§ **What you have to do**: Please gather every line of the records below that contains the word "Select". Case counts.

(Records drawn from a collection)
** begin **

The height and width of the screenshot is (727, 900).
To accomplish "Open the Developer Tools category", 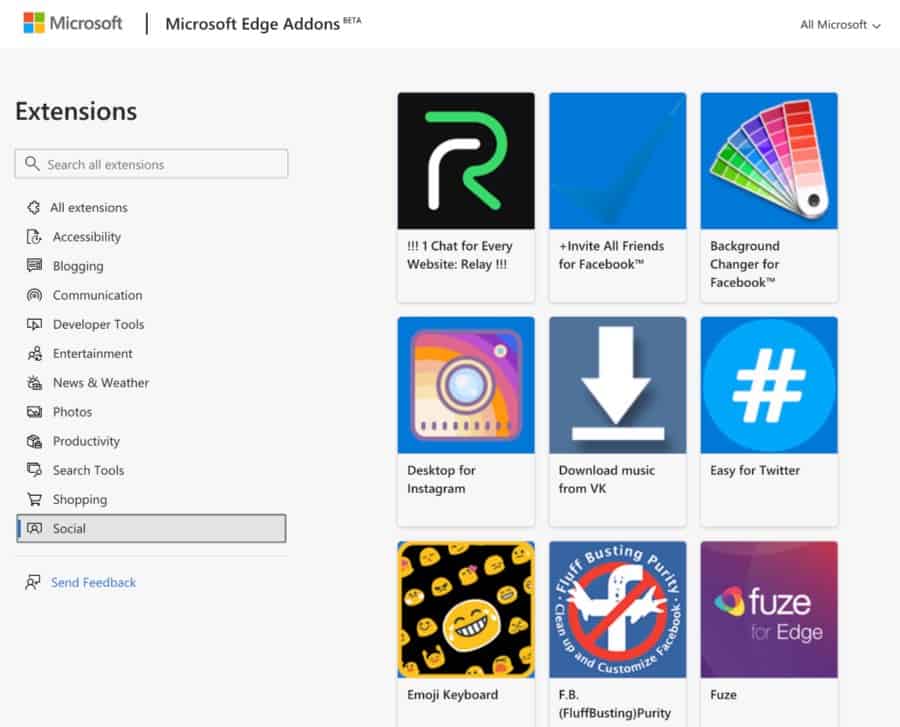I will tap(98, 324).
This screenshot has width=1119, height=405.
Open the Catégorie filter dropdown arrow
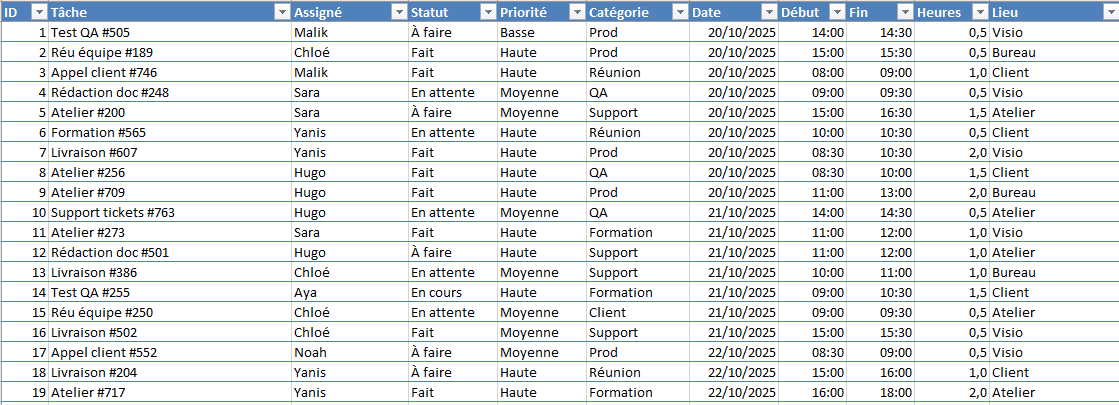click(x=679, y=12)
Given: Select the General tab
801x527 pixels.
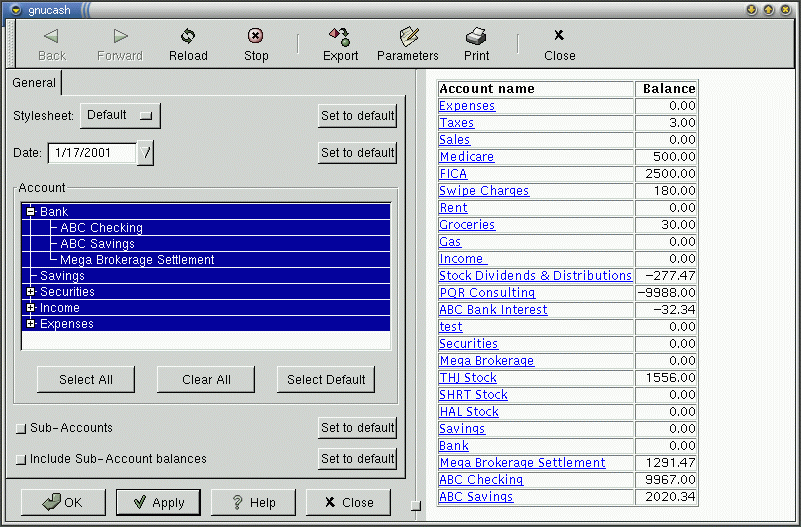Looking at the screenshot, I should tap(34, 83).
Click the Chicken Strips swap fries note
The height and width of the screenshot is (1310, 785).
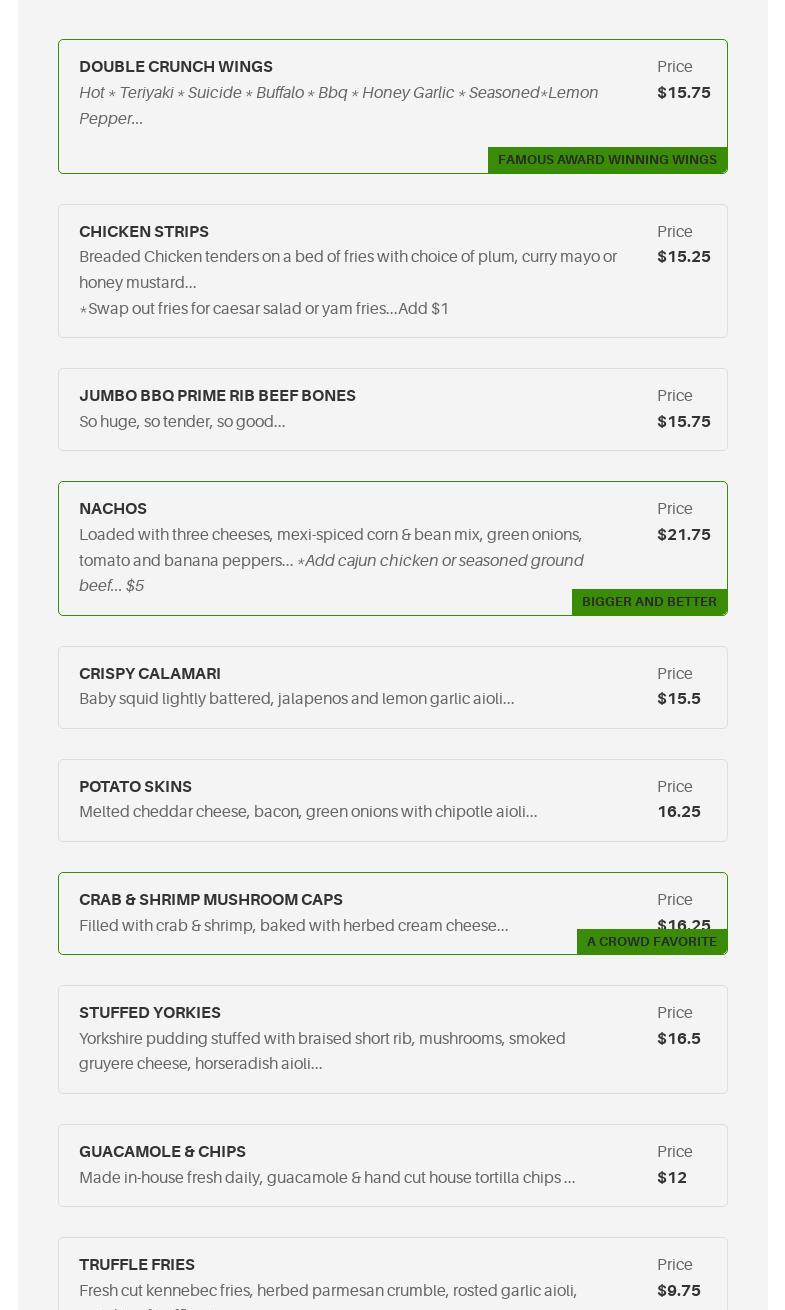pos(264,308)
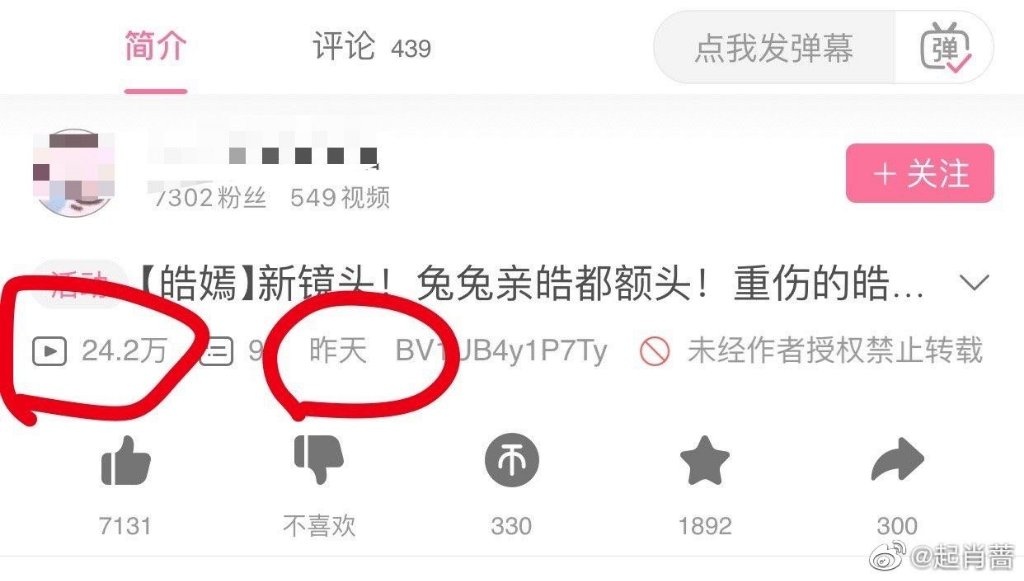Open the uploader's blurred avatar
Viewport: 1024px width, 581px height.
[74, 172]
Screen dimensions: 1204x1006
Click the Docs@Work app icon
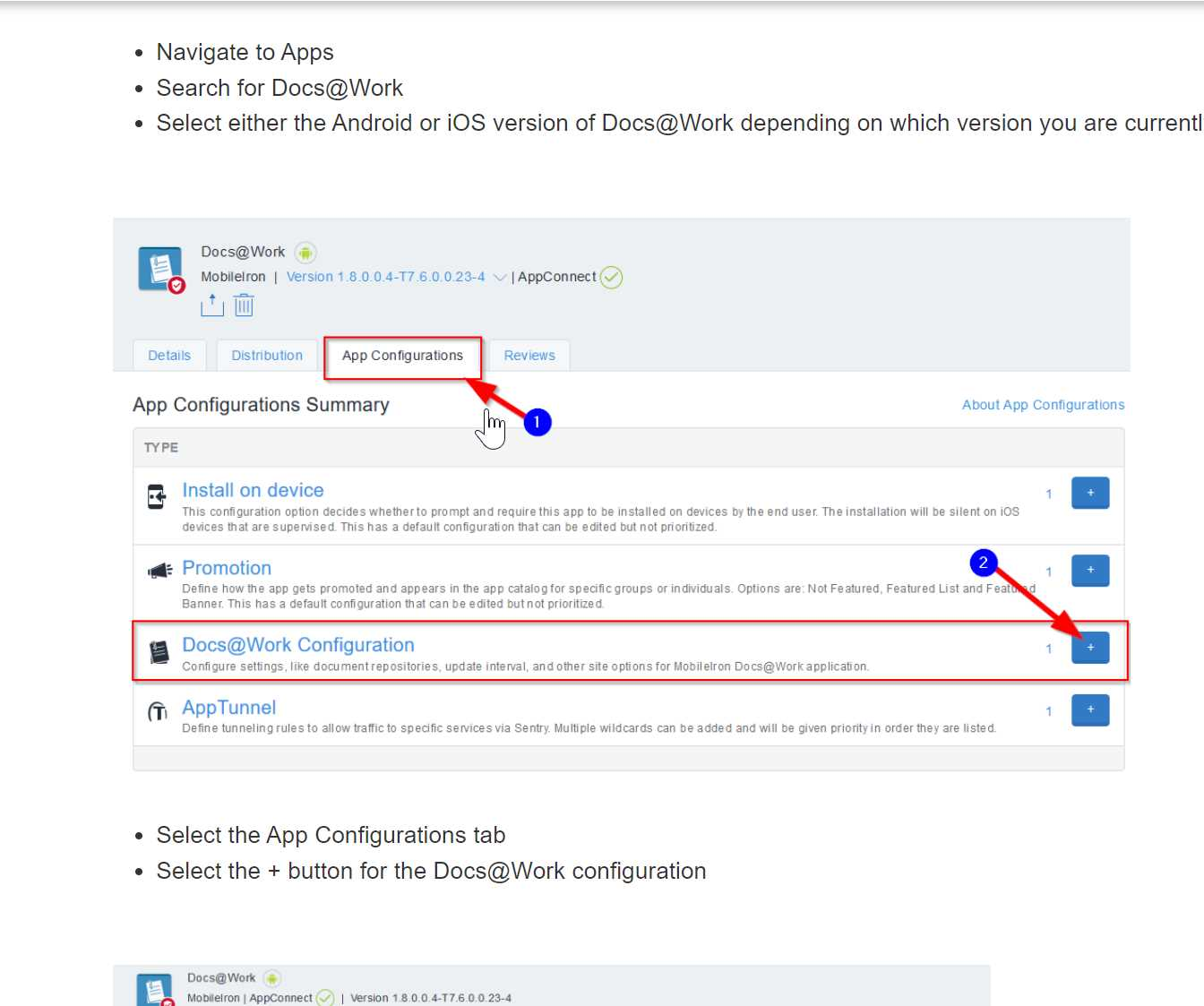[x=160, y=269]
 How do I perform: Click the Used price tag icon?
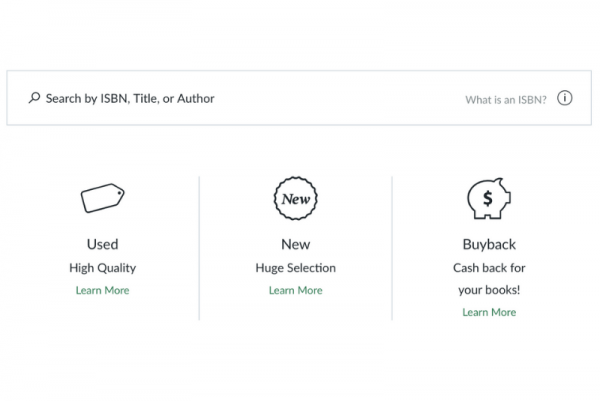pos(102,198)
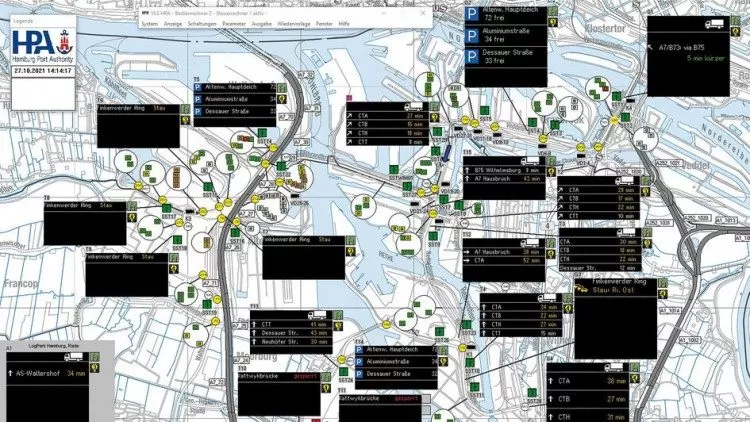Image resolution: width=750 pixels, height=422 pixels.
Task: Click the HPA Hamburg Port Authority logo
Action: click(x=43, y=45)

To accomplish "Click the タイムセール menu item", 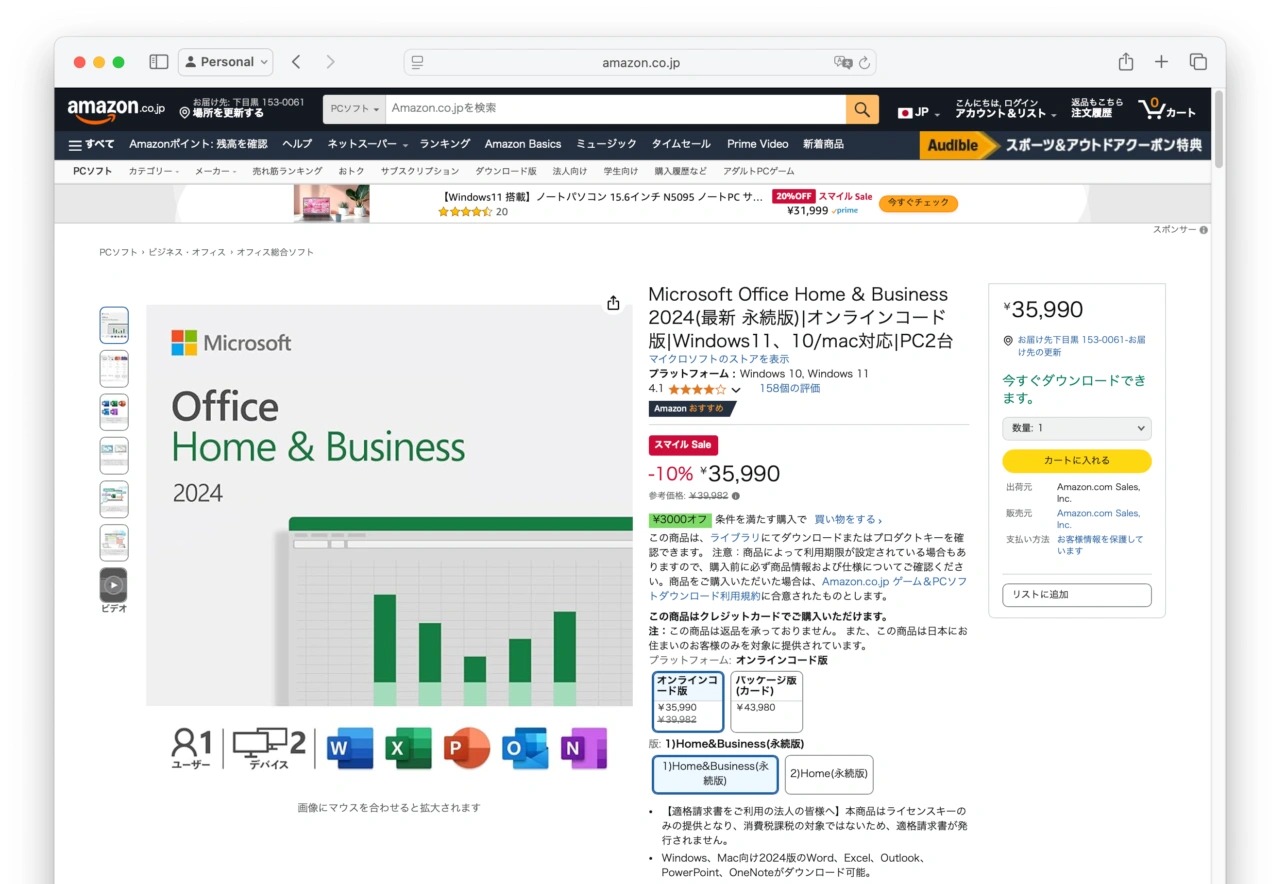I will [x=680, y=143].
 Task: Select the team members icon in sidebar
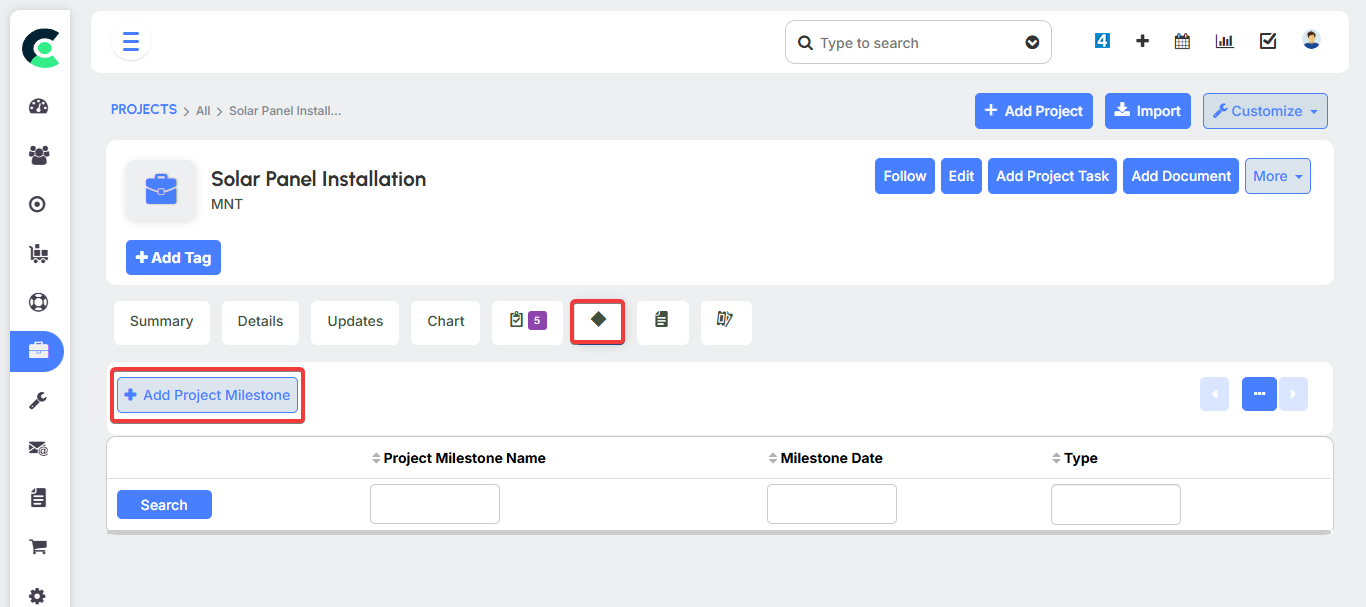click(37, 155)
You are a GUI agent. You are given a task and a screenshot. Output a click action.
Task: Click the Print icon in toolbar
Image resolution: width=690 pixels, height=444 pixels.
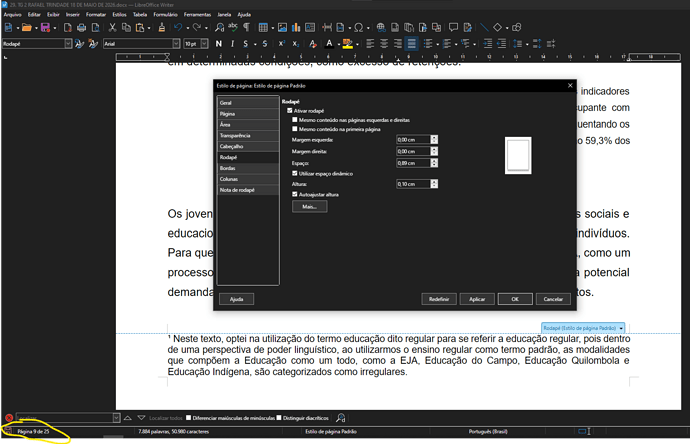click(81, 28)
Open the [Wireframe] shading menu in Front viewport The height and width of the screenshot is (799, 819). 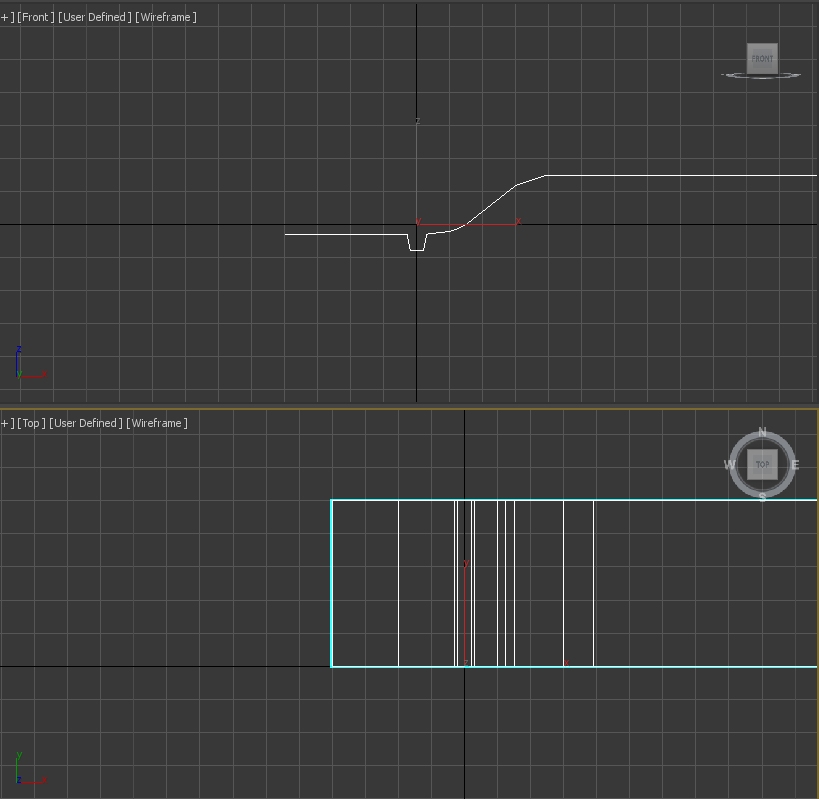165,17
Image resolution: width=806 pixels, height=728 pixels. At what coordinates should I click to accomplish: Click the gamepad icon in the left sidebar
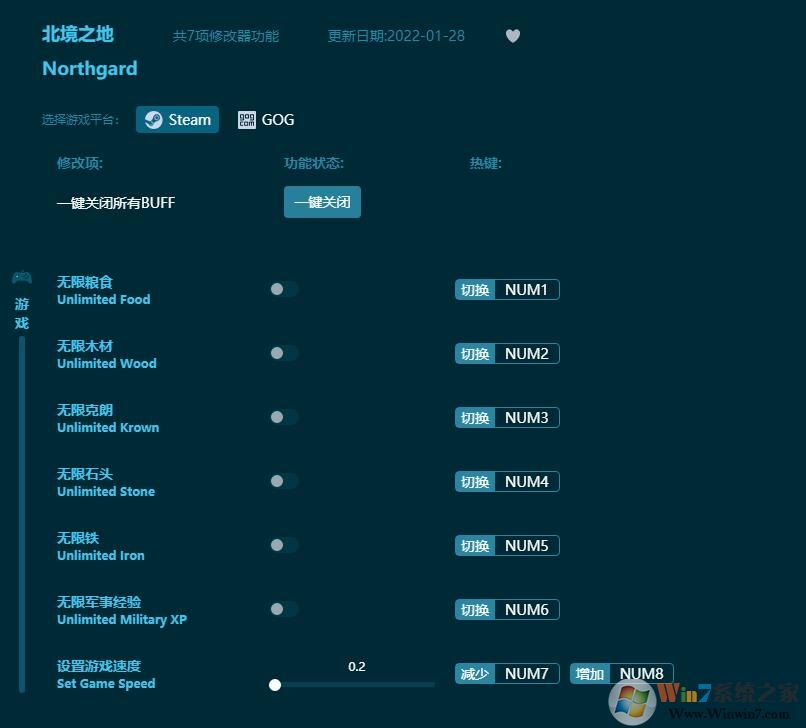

** end **

§ **Answer to the problem**:
Given: Select the General tab
 Task: Select the team members icon in sidebar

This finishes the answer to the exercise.